Per chi sviluppa l'app c'è ovviamente il rischio di legarsi troppo a un solo partner, perché il rischio del lock-in è sempre dietro l'angolo. Il problema è che se le persone già usano ChatGPT per quasi tutto, decidere di non esserci per non dipendere da OpenAI forse non è un'opzione realistica.
Costruire un’applicazione che opera interamente all'interno di un ecosistema proprietario come quello di OpenAI significa cedere il controllo non solo dell'infrastruttura, ma potenzialmente anche del flusso di dati e della monetizzazione. Diventare dipendenti dalla governance di un singolo attore globale, per quanto potente, è una mossa da ponderare con estrema attenzione.
Si tratta, in sostanza, di replicare il modello degli store di applicazioni che hanno dominato l'era degli smartphone, applicandolo al paradigma dell'AI. Se l'obiettivo dichiarato è promuovere una cultura digitale consapevole, come si può ignorare che questo modello crea una recinzione virtuale, dove le regole del gioco – e i margini di profitto – sono dettati da un unico gestore? L'App Store di ChatGPT si profila così non solo come un motore di innovazione, ma anche come un monolite centralizzatore.
La storia della tecnologia è costellata di esempi in cui l’efficienza immediata si è tradotta in un vincolo a lungo termine, il cosiddetto vendor lock-in. Per le PMI (Piccole e Medie Imprese) che cercano soluzioni semplici e poco costose, l'App Store può sembrare una manna, ma la valutazione del rischio deve includere il costo potenziale di un futuro exit dall’ecosistema, qualora i termini dovessero cambiare.
Il lato consumer
Naturalmente le app in questione cono pensate per il consumatore finale, e fa parte di una strategia che sembra tesa a una personalizzazione estrema. ChatGPT, un pezzetto alla volta, sta diventando un assistente polifunzionale, qualcuno che può aiutarci sia al lavoro sia nela vita personale.
Il che solleva nuovamente il tema dell'affidabilità: più ci abituiamo a usare le GenAI, più tendiamo a dimenticarci della loro imprecisione. E rischiamo, dunque, di accoglierne gli errori come se fossero cose esatte e precise.
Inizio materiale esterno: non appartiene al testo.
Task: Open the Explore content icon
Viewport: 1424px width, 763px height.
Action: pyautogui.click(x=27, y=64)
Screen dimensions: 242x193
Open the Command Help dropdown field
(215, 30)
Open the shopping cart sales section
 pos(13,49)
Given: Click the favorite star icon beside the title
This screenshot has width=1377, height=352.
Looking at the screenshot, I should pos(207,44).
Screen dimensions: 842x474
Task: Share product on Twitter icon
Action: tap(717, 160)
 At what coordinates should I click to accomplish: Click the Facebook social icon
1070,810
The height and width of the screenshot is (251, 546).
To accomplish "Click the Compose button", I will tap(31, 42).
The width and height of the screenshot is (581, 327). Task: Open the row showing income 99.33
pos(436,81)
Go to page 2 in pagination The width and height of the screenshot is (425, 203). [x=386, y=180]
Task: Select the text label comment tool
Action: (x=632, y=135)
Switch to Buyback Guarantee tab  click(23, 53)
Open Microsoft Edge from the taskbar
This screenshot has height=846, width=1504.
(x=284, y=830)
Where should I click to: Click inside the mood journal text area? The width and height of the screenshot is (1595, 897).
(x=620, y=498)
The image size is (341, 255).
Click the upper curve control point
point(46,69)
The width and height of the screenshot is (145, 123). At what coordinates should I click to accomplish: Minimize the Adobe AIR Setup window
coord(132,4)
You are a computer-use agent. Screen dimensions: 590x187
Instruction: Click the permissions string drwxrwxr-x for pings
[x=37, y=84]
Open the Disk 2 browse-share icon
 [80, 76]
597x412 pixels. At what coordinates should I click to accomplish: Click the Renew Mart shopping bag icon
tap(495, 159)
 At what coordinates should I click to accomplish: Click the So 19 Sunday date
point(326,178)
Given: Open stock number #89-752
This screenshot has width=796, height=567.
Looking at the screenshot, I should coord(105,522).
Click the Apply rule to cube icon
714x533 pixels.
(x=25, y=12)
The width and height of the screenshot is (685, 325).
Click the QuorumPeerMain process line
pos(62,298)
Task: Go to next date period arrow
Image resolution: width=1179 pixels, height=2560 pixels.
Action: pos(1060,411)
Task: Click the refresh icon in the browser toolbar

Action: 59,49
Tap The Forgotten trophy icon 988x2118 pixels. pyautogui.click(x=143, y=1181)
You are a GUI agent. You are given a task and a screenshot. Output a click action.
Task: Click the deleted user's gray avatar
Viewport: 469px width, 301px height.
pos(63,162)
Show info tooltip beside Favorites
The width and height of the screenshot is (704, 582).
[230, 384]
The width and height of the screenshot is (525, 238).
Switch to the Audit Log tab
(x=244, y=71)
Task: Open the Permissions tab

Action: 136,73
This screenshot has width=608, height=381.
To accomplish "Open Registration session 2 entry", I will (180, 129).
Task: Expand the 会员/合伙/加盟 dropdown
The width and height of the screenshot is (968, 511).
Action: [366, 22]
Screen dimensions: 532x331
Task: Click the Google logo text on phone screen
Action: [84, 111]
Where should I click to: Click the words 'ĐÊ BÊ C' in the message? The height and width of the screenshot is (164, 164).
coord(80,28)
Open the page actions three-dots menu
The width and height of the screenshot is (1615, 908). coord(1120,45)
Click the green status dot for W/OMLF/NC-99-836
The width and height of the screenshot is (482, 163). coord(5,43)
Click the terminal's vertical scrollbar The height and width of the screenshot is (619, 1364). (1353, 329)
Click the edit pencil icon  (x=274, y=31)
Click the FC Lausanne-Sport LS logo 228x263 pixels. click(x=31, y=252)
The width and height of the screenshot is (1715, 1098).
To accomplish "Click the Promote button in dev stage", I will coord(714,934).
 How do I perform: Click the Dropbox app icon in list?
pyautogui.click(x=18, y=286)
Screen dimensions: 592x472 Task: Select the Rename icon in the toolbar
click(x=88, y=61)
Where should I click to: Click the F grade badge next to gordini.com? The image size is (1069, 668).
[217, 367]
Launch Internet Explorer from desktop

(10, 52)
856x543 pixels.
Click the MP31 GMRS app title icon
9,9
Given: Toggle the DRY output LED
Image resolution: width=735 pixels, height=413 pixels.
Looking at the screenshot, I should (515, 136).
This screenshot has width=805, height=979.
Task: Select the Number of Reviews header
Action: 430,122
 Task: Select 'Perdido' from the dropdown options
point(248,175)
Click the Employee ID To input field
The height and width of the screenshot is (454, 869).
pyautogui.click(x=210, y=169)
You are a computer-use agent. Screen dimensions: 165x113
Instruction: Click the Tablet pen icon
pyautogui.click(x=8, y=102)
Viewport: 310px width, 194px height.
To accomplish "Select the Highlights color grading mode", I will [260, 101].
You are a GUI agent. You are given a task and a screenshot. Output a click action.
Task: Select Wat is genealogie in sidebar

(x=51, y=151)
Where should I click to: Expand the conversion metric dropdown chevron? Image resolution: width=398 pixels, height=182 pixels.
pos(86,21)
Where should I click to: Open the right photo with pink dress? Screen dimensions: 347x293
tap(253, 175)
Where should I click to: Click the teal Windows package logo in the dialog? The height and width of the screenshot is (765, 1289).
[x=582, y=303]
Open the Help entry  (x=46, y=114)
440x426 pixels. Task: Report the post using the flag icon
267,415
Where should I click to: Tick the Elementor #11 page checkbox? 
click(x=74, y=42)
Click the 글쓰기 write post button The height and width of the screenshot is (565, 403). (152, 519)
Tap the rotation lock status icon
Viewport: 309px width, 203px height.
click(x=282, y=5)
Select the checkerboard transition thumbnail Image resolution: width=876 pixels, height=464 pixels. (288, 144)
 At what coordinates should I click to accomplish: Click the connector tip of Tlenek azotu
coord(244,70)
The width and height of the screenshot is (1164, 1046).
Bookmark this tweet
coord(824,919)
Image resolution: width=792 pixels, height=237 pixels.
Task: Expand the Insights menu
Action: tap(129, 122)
Un problema etico e pratico allo stesso tempo, che resta ancora irrisolto. C'è un tema di trasparenza algoritmica, che OpenAI cerca blandamente di affrontare con filtri sul suo "app store". Ma di base si fa ancora quasi totale affidamento sul buon senso dell'utente finale, e sappiamo che il "buon senso" non è un tratto particolarmente comune. E così il buon esisto dell'interazione tra utente e chatbot dipende solo da un utente che possa andare "oltre il semplice consumo" e imparare a pensare criticamente alla tecnologia. Per alcuni di noi, forse significa chiedere troppo.
L'introduzione delle App monetizzabili complica poi anche un altro aspetto, quello del copyright. Arriveranno app per fare di tutto, proprio come con gli smartphone, e bisognerà gestire sia i dati in ingresso, sia soprattutto quelli in uscita. Di recente OpenAI è finita nei guai per la creazione di personaggi protetti da copyright, e con un mondo di app le cose potrebbero sfuggire di mano.
L’apertura della piattaforma ChatGPT alle app, in ogni caso, è probabilmente un passaggio obbligato nel cammino dell’intelligenza artificiale verso la sua industrializzazione. E sopratutto a OpenAI servono strumenti per fare soldi.
Prima di lanciarsi a fare la propria app, tuttavia, bisogna domandarsi se e quanto domani OpenAI potrebbe diventare troppo forte verso la nostra azienda. La strategia di business è anche evitare rischi futuri, non solo lanciarsi a capofitto verso la possibilità di fare guadagni a breve termine.